A Researcher’s Love for Excel and SPSS

Working for the research department at the municipality of Rotterdam (OBI), I discovered their love for excel spread sheets and SPSS documents. Hundreds, no, thousands of them. Each file additionally has another 100 sheets. Sometimes, I needed to join sheets, or bind columns and rows, which is tedious in excel itself. I started scouring packages and functions to find what I needed. In this post, you’ll find some tips and tricks that helped me speed things up.

Excel

Let’s first get an overview of useful availabale packages:

ReadXL

Readxl, the tidyverse excel readig package, has some incredibly useful features and loads all the data immediatly into the succint tbl format. You can list sheet names with excel_sheets(), specify ranges to choose how many rows or columns to load in with excel_sheets(data, range = cell_rows(1:10)).

I’ve found this feature extremely useful in order to load all sheets of a file into my global environment with the names intact. See the function below.

All Excel sheets into Global Environment with original names

# Read all excel sheets at once###

read_excel_allsheets <- function(filename) {
    sheets <- readxl::excel_sheets(filename)
    x <-    lapply(sheets, function(X) readxl::read_excel(filename, sheet = X))
    names(x) <- paste0(sheets) #Use paste0 function to add to your
    x
}

# Create list of tibbles
MyData <- read_excel_allsheets("~/Your/File/Location/dataset.xls")

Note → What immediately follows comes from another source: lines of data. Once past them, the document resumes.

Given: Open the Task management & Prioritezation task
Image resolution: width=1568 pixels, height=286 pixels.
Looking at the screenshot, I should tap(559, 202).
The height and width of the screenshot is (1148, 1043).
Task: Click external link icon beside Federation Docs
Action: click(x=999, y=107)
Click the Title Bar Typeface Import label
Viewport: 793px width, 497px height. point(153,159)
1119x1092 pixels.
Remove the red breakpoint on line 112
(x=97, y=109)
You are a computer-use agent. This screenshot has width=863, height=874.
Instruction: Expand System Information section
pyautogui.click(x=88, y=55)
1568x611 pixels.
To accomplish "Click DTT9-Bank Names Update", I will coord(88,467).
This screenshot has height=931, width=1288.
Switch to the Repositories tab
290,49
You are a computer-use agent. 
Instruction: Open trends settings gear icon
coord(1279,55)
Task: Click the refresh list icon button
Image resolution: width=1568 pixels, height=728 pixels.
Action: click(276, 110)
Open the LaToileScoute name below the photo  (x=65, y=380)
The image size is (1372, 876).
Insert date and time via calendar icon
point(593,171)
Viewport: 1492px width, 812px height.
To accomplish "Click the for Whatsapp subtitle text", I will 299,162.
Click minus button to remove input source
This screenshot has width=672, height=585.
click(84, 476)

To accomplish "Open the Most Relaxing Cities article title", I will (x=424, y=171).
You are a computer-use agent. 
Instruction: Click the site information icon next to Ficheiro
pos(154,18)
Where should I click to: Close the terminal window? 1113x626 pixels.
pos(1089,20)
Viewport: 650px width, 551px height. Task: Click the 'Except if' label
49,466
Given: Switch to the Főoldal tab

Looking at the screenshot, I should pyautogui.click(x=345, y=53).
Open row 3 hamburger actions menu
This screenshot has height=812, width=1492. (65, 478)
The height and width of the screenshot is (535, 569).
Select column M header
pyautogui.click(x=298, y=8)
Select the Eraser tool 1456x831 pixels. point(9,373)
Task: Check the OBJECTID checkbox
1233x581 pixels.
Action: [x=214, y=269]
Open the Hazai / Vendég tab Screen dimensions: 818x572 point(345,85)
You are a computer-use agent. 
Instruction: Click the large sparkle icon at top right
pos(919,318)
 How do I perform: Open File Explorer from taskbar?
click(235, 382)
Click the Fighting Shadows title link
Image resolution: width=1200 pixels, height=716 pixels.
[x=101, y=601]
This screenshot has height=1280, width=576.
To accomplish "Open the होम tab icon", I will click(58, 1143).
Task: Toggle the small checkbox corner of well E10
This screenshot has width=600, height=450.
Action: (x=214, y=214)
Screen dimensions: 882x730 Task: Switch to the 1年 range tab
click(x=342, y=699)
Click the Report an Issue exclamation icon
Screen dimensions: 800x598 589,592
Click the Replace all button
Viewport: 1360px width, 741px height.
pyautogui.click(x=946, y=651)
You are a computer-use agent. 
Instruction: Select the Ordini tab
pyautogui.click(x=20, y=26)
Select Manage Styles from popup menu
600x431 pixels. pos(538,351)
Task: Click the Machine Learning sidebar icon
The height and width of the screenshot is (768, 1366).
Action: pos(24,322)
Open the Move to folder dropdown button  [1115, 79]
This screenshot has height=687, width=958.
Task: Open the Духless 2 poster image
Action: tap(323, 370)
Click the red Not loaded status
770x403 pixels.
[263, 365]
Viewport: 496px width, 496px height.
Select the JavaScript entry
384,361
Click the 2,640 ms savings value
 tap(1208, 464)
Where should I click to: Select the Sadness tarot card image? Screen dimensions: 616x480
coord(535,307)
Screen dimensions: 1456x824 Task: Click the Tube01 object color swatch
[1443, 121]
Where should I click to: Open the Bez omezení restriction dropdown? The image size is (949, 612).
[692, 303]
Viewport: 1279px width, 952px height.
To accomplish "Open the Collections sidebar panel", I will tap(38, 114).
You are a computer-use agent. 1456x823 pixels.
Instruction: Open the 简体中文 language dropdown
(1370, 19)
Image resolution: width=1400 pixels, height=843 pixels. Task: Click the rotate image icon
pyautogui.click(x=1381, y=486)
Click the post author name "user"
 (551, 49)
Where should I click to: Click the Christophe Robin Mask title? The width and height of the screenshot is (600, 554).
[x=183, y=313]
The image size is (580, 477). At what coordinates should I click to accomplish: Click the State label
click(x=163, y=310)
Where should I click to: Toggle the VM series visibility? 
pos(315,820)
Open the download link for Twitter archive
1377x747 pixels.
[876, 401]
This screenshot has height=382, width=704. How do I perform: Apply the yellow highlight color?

# Unlist all tibbles into environment
list2env(MyData ,.GlobalEnv)

Data Table

data.table's fread() and fwrite() functions are fast. Really fast. Which is incredibly useful if you have large files. Recently I came across a file that was incredibly large. Too large for my laptop’s RAM to handle. There are many ways to increase your computer’s computing power like Hadoop or more recently Spark. Sparklyr by Rstudio is a good and useful alternative.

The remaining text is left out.